# PROMPT
Using the article about the family fight over the farm, explain in one to three sentences the purpose of the life interest in the farmland that the husband's will gave his wife, and what would happen to the land afterward.

# SUPPLIED TEXT
Canada: Family Fight Over Farm Puts Question Of 'Undue Influence' Under The Microscope

Wills and contracts can be challenged in a myriad of circumstances, including if there was fraud, duress or undue influence. Recently, a Saskatchewan case caught my eye.

I was born and raised on a farm in Saskatchewan — and by happenstance, this case involved our farm neighbours. Leave to the Supreme Court of Canada was dismissed, leaving the last word on the dispute to the Saskatchewan Court of Appeal.

In this case, the deceased’s children sued their stepmother. The children alleged that their stepmother had exerted undue influence over the children’s father as he was dying. Because of this, the children said, they did not receive the farmland they believed they would get on their father’s death.

The husband and wife had been married for 15 years at the time of the husband’s death. Each had been married before; each had children from their prior marriage.

One of the most significant assets the husband owned was two quarter sections of farmland which he had inherited from his parents.

Just after the husband’s cancer diagnosis, the husband went to a trust company to have them prepare his will. A financial advisor took instructions for the will; the will was prepared at the head office of the trust company. In the will, the husband gave his wife a life interest in the farmland, so that she would receive the income from the farmland during her lifetime. The farmland would then pass to his two children.

At trial, the financial advisor confirmed he gave no legal advice when he took instructions, nor did he specifically remember the meeting.

The husband’s health continued to deteriorate. A few months later, the husband and wife went to the trust company again at the husband’s request. This time they got the necessary documents to change title to the farmland from the husband’s name alone into joint names. They filled out the documents to change title themselves, and returned to the trust company to have their signatures notarized. Again, no legal advice was given. The title change was registered by the couple themselves at the land titles office.

# DATA UNDER STUDY
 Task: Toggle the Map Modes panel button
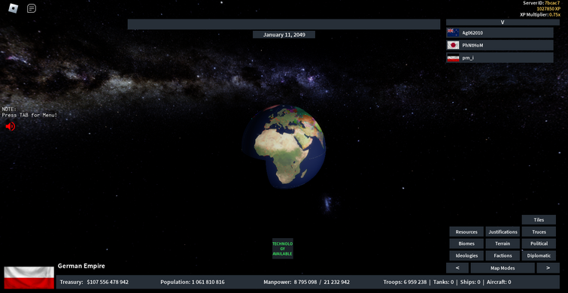point(503,268)
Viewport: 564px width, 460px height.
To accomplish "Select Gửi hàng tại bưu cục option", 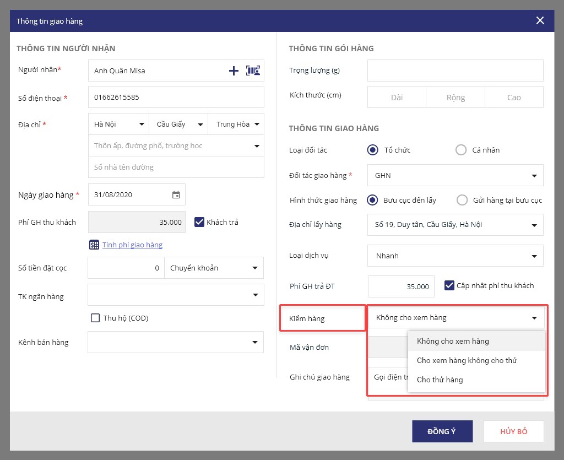I will [x=462, y=200].
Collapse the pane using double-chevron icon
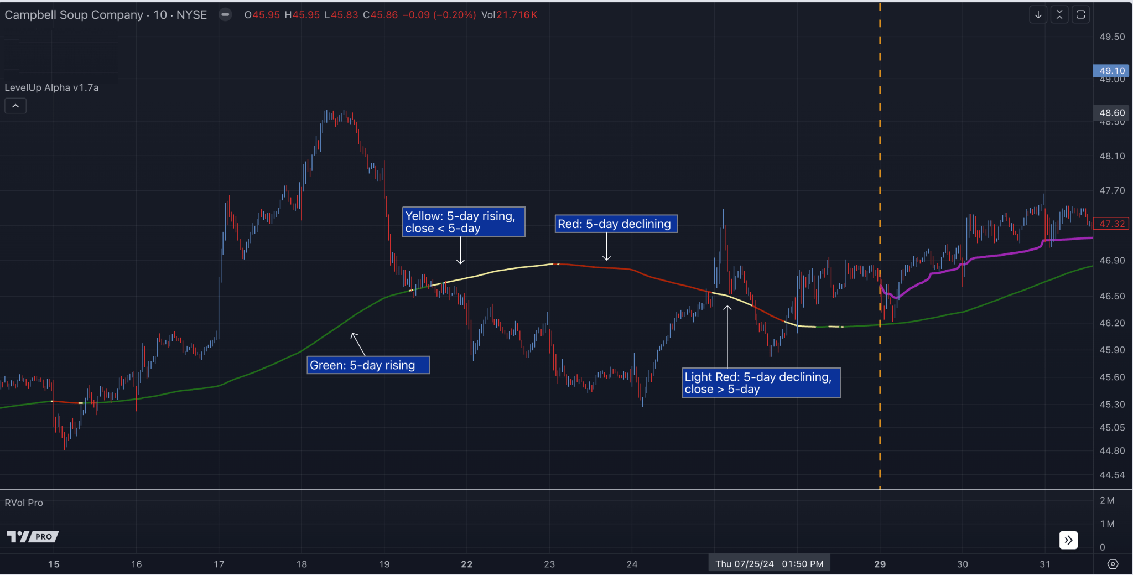 (x=1059, y=15)
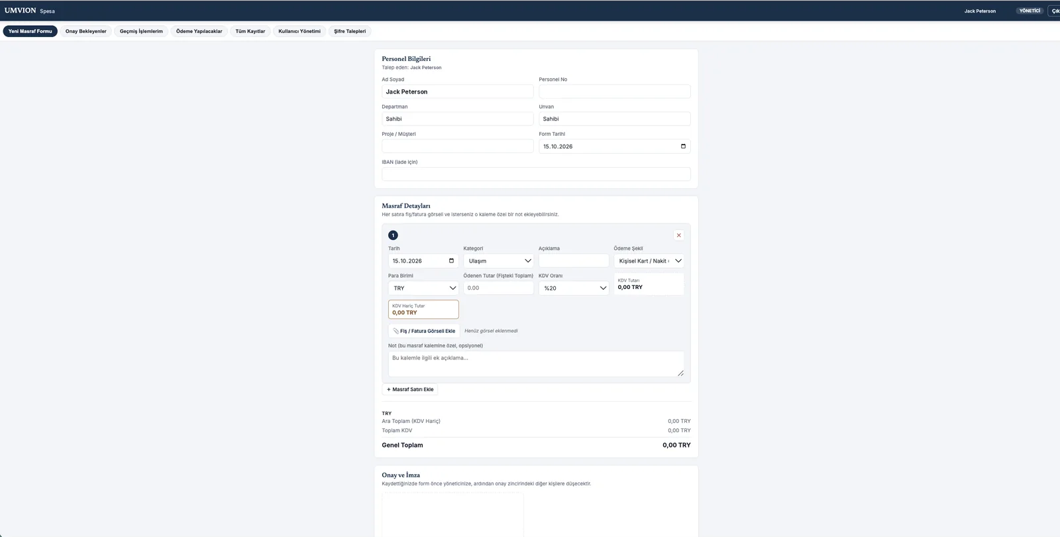Expand the Kategori dropdown showing Ulaşım
This screenshot has height=537, width=1060.
click(x=498, y=261)
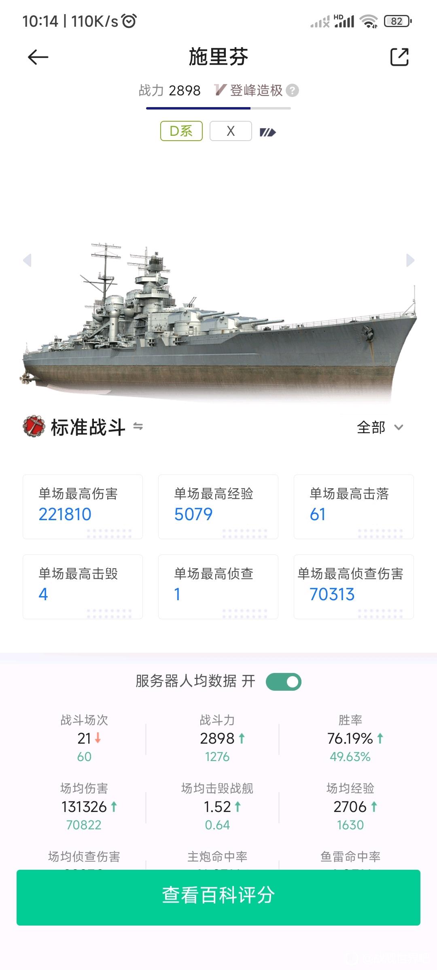Show next ship with right arrow
Screen dimensions: 437x970
pos(410,260)
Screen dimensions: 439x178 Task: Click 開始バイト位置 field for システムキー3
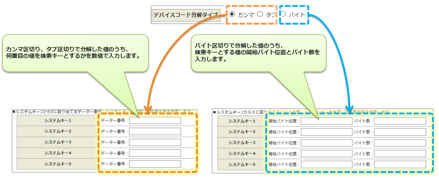click(326, 143)
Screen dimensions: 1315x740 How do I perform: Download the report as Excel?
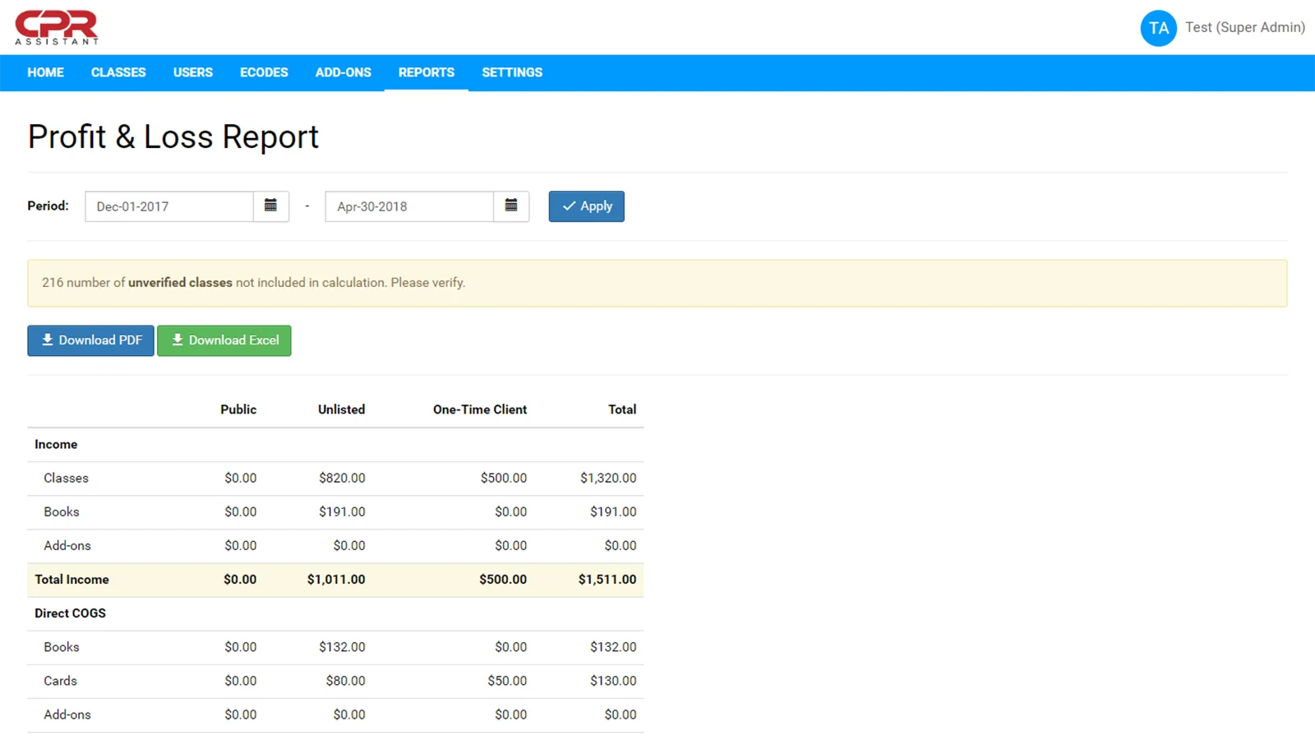tap(224, 340)
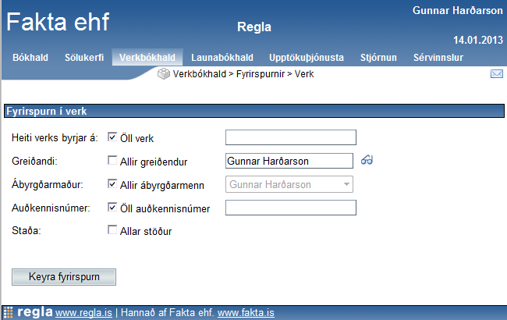This screenshot has width=507, height=320.
Task: Check the Allar stöður checkbox
Action: coord(113,230)
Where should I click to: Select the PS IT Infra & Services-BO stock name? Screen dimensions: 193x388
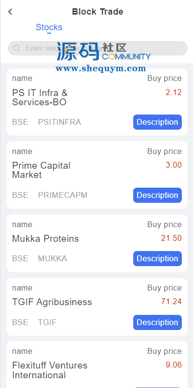pos(40,97)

# PROBLEM SOLUTION
The life interest meant that the wife would receive the income from the farmland during her lifetime. After that, the farmland would pass to the husband's two children.